### Supplied material
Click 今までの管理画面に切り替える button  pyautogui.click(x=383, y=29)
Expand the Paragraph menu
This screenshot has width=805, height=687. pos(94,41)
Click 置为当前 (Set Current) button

* * *

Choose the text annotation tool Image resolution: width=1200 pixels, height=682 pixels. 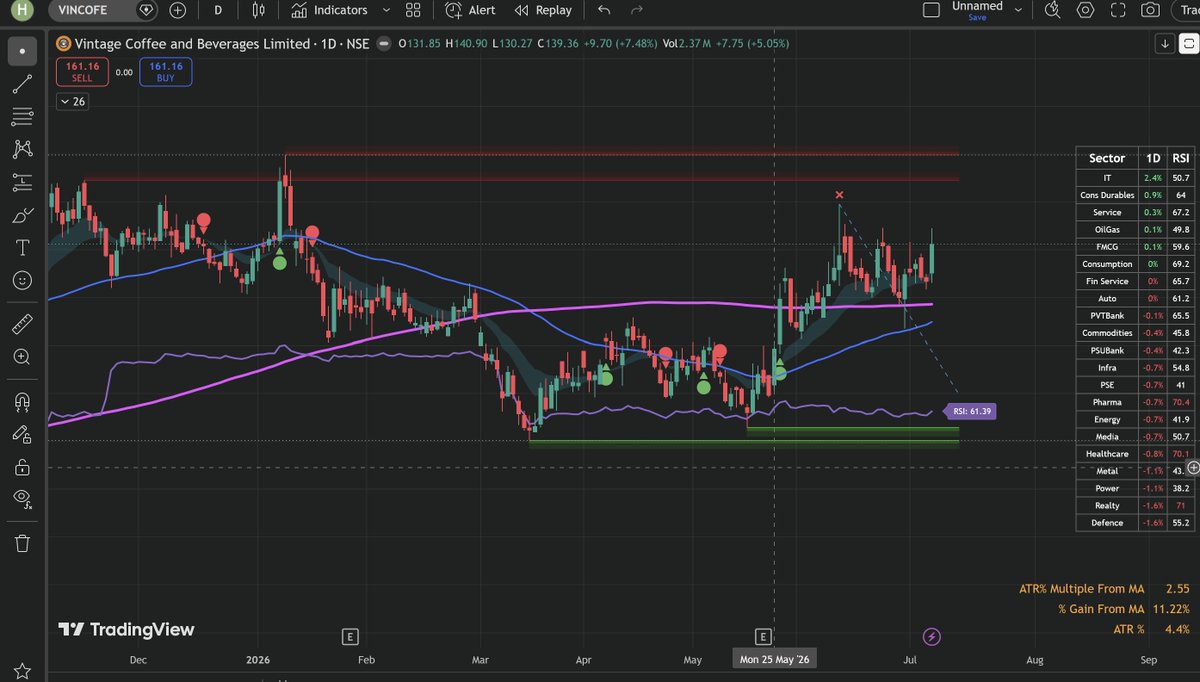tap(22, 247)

### What is needed
Output the entries between the lines holding "Click 今までの管理画面に切り替える button" and "Click 置为当前 (Set Current) button", inclusive, as a Markdown table with columns n and Line, giving each line a row number and leaving out blank lines.

### Solution to the exercise
| n | Line |
|---|---|
| 1 | Click 今までの管理画面に切り替える button  pyautogui.click(x=383, y=29) |
| 2 | Expand the Paragraph menu |
| 3 | This screenshot has width=805, height=687. pos(94,41) |
| 4 | Click 置为当前 (Set Current) button |